|Exhibition dates: 9 - 23 September 2006|
|Book launch Sunderland: Thursday 21 September 2006 6:00 - 8:00pm|
|Book launch London: Thursday 5 October 2006 6:30 - 8:30pm|
"For Ryley as a child this family home in Belgium was experienced through difference. It stood in stark contrast to her life in the Britain where she grew up in squats and lived as part of transitory communities with her parents. She was to learn the rituals and routines of traditional family and domestic life in Villa Mona for the first time and they were both puzzling and alienating to her. This led to a fascination with Villa Mona, and perhaps a need to inscribe her place within it, which led to this body of work. She wanted to explore it further and her approach became more akin to an anthropologist examining social behaviour in a foreign land, except of course that this was her family". Camilla Brown
Marjolaine Ryley's photographs are intimate, psychologically charged portraits of domestic spaces, which explore our experience of family relationships and the way in which we experience them as tied to place. 'Villa Mona' is the name of the family house on the Belgian coast that her family have a long association with.

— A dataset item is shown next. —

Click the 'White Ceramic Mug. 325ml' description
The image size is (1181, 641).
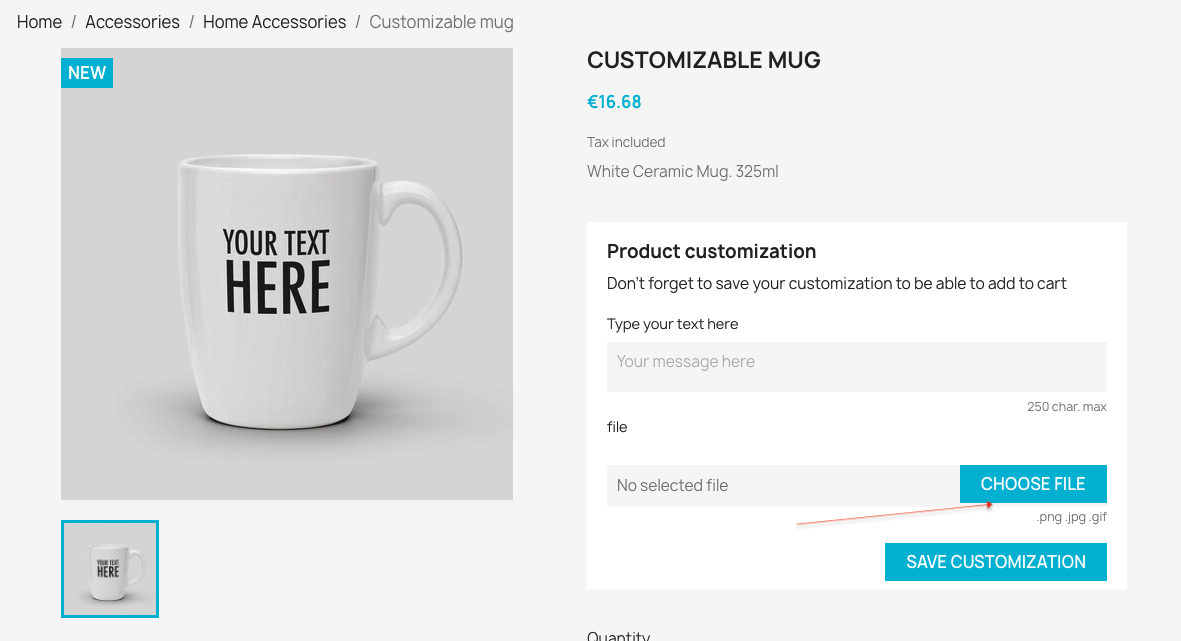pyautogui.click(x=682, y=171)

The series of photographs here create a portrait of the house and its current and previous occupants, quietly observing the traces of human presence - "the residues of past lives" - that have accrued there. The artist's approach is, as she remarks, "like that of an archaeologist, sifting, revealing and preserving" the layers of previous lives. Ryley's images record the inhabitants who have furnished their rooms with memories and mementoes accrued over the twentieth century: their evocative and elegiac atmosphere makes palpable the passing of time. In Villa Mona, the domestic or private and public realms overlap.